Employees in the financial services sector in Singapore enjoyed the best basic wage growth in the country in 2012, according to the latest annual report on wages by the Ministry of Manpower (MOM), but the year-on-year increase of 5.1% was sharply down from the year before, when salaries rose 7.4%. MOM says that the subdued wages story in many sectors in 2012 reflected the weaker economic conditions that prevailed during the year.
MOM’s highly anticipated report said that the growth of basic remuneration – coming in at 4.5% for all sectors in 2012 (4.4% in 2011) – revealed a marginal increase in nominal terms, but after taking inflation into account, many Singaporeans took home less money in 2012 compared to 2011.
Some sectors managed to beat annual inflation of 4.6%, but most reported salary growth increases that were not much higher than inflation, effectively leaving take home pay neutral or only marginally ahead.
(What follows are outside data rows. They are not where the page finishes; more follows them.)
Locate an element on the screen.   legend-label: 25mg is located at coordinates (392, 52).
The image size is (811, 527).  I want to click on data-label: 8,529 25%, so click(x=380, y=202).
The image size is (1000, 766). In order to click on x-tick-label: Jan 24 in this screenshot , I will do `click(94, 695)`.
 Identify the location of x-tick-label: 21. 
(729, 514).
The community, social and personal services sector was the next best performer after financial services, with an increase in basic salary growth of 5%.
Financial and insurance services, which typically had a high annual variable component in wages such as bonuses, continued to give the largest average payout of 3.12 months in 2012, even though it was slightly down on the previous year.
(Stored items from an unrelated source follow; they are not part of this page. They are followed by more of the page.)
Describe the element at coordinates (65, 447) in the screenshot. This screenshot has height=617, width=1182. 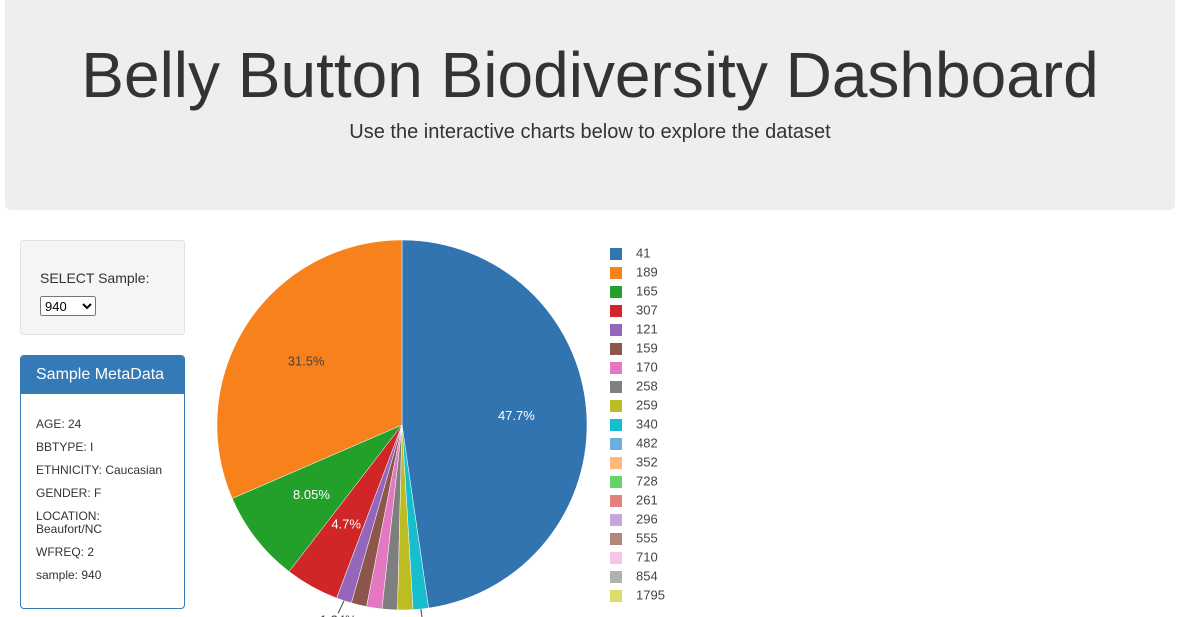
I see `metadata-item: BBTYPE: I` at that location.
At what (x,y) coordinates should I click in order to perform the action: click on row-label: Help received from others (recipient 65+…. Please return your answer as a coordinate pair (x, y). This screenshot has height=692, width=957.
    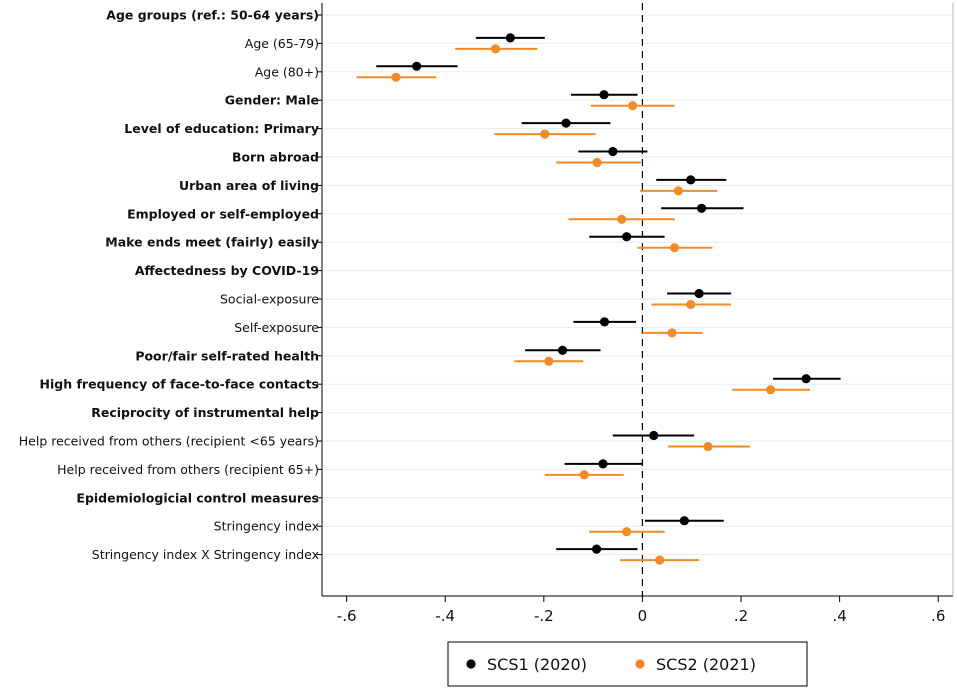
    Looking at the image, I should click on (188, 470).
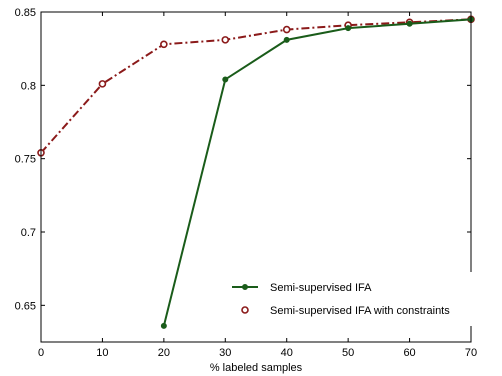  I want to click on x-tick-label: 50, so click(348, 353).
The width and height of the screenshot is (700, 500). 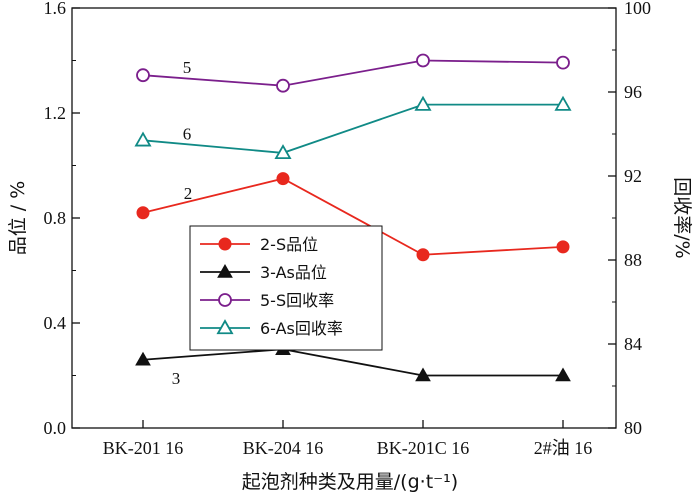 I want to click on series-annotation: 3, so click(x=176, y=378).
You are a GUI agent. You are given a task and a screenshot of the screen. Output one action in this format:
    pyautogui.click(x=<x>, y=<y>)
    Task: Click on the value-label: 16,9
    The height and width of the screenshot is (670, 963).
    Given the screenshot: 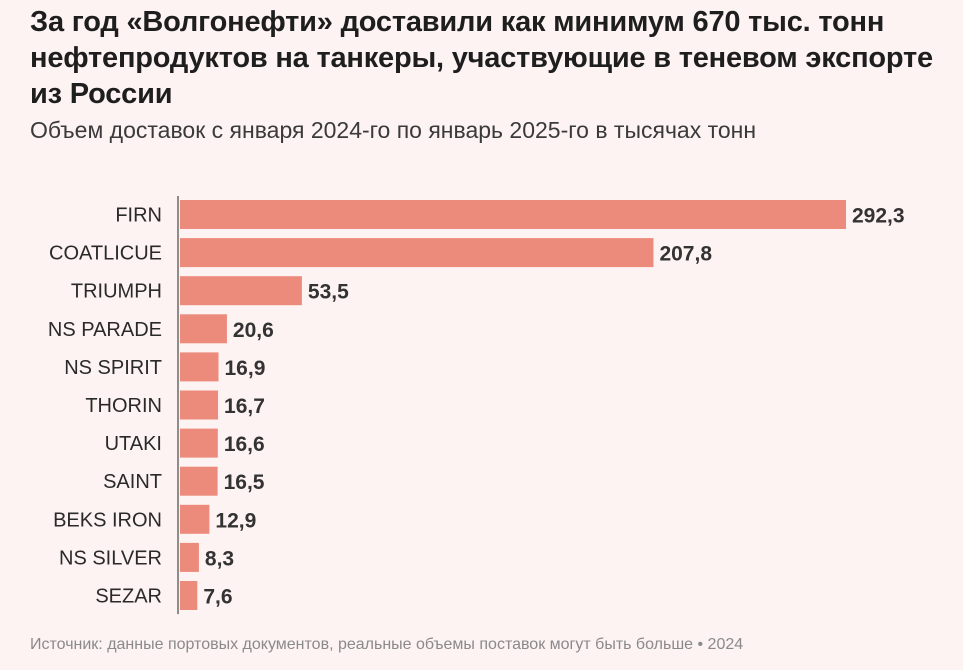 What is the action you would take?
    pyautogui.click(x=246, y=368)
    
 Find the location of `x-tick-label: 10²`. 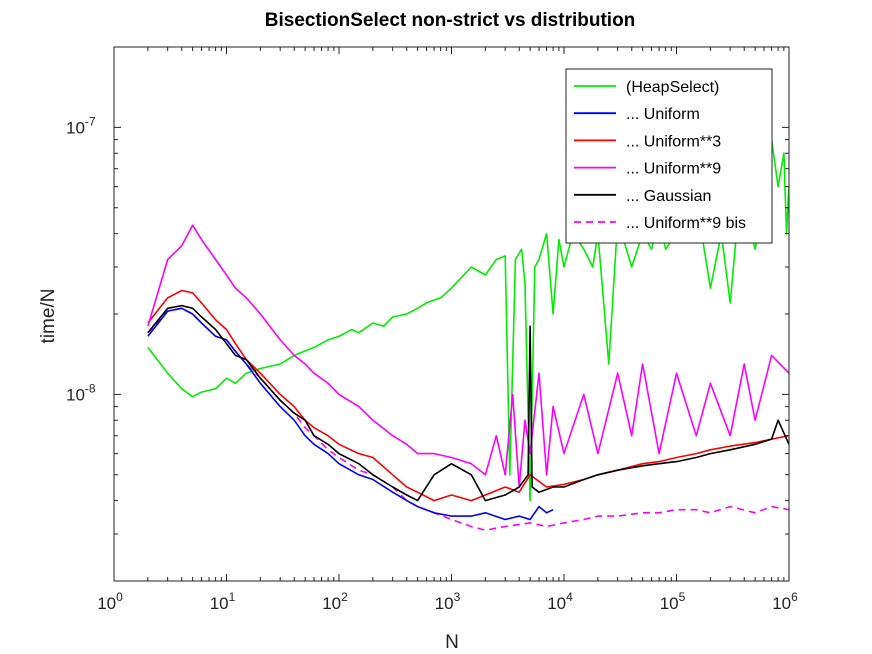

Wage growth is being affected by Singaporean companies gradually moving towards more flexible remuneration structures that allow them to respond in a more nimble manner to the vagaries of the economy.
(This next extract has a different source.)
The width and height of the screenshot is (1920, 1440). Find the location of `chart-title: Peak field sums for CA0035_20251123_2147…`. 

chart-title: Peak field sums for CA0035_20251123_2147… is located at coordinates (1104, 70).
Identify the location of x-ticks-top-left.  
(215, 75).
The Ministry of Manpower noted that the general upwards trend of companies implementing the 2004 recommendations to adopt flexible wage structures continued in 2012, with 87% of employees in the private sector working for companies that had introduced at least one of the three solutions suggested by the tripartite alliance of employers, workers and government. These three recommendations include implementing variable bonuses linked to key performance indicators; introducing the monthly variable component to allow companies to change wages monthly to reflect economic conditions, and to narrow the minimum-to-maximum salary ratio for staff to an average of 1.5 or below. In 2011, the number of companies that had introduced wage flexibility was 86%, while in 2004, it was 74%.